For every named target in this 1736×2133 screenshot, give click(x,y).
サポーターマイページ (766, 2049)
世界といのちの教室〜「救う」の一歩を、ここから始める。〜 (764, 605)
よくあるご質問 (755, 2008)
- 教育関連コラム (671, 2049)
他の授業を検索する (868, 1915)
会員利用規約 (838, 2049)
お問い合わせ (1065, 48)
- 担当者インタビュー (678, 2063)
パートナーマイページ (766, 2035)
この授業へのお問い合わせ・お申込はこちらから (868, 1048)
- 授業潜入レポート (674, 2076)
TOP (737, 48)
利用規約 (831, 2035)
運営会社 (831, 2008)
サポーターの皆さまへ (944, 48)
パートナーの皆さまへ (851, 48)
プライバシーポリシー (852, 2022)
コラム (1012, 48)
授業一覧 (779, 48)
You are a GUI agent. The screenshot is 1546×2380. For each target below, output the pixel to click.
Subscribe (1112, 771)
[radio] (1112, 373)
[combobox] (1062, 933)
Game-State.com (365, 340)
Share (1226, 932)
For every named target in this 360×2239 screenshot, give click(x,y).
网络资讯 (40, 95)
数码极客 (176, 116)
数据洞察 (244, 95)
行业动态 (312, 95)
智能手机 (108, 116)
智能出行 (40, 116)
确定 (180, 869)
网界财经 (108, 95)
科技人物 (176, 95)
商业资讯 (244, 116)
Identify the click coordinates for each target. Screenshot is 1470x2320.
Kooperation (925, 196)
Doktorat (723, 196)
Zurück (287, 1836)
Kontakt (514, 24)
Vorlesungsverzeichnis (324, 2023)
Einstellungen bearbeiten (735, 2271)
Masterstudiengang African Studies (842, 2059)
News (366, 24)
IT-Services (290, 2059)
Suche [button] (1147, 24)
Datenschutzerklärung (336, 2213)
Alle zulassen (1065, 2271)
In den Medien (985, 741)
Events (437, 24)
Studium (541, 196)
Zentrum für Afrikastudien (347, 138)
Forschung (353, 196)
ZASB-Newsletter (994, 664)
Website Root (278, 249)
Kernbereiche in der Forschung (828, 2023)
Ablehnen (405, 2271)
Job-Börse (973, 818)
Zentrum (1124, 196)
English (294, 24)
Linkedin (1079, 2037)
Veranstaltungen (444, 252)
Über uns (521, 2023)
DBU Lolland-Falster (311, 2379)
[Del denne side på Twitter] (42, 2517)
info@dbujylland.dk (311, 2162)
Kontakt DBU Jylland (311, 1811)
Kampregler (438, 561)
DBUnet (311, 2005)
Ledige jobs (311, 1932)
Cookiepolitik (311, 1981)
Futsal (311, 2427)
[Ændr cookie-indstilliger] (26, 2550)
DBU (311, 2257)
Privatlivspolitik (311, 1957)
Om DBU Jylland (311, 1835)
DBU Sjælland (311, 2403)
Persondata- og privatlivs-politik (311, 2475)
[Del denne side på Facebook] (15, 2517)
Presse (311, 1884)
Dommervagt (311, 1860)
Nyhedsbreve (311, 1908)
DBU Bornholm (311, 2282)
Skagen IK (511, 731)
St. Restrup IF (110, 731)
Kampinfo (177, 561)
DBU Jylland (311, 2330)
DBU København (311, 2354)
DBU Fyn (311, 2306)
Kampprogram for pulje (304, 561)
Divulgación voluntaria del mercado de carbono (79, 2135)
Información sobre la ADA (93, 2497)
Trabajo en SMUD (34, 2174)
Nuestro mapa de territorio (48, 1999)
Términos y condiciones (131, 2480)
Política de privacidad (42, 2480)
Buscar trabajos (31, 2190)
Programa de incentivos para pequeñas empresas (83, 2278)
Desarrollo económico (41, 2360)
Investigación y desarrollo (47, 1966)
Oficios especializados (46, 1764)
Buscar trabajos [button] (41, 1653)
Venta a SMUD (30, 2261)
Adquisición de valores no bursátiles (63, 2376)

■ **What to produce**: From the listing above, return the lines starting at the one with "パートナーの皆さまへ (851, 48)" and ending at the one with "ZASB-Newsletter (994, 664)", both kept, exactly as they appear and nothing more.

■ **Result of the task**:
パートナーの皆さまへ (851, 48)
プライバシーポリシー (852, 2022)
コラム (1012, 48)
授業一覧 (779, 48)
You are a GUI agent. The screenshot is 1546×2380. For each target below, output the pixel to click.
Subscribe (1112, 771)
[radio] (1112, 373)
[combobox] (1062, 933)
Game-State.com (365, 340)
Share (1226, 932)
For every named target in this 360×2239 screenshot, give click(x,y).
网络资讯 (40, 95)
数码极客 (176, 116)
数据洞察 (244, 95)
行业动态 (312, 95)
智能手机 (108, 116)
智能出行 (40, 116)
确定 (180, 869)
网界财经 (108, 95)
科技人物 (176, 95)
商业资讯 (244, 116)
Identify the click coordinates for each target. Screenshot is 1470x2320.
Kooperation (925, 196)
Doktorat (723, 196)
Zurück (287, 1836)
Kontakt (514, 24)
Vorlesungsverzeichnis (324, 2023)
Einstellungen bearbeiten (735, 2271)
Masterstudiengang African Studies (842, 2059)
News (366, 24)
IT-Services (290, 2059)
Suche [button] (1147, 24)
Datenschutzerklärung (336, 2213)
Alle zulassen (1065, 2271)
In den Medien (985, 741)
Events (437, 24)
Studium (541, 196)
Zentrum für Afrikastudien (347, 138)
Forschung (353, 196)
ZASB-Newsletter (994, 664)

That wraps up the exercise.